Please count how many lines in the material below contain the string "height", with case counting, and give only that number.

DATA LINES start

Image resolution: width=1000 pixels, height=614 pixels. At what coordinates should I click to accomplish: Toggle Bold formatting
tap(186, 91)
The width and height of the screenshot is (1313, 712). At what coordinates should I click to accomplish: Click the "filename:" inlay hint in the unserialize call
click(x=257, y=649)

DATA LINES end
DATA LINES start

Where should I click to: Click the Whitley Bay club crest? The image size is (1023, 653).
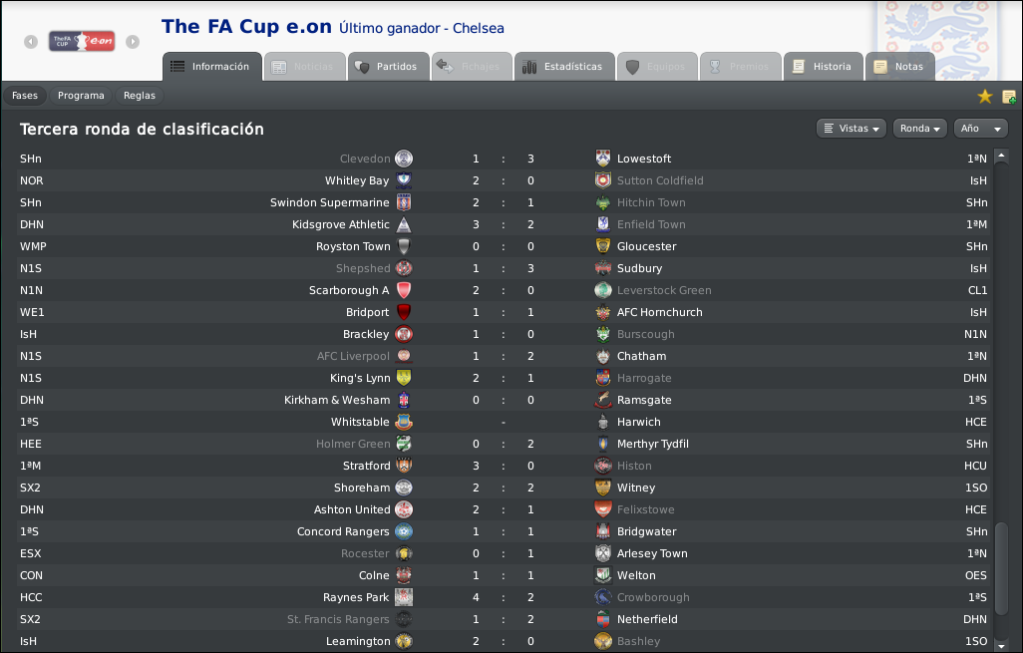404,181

DATA LINES end

THE OUTPUT ▸ 2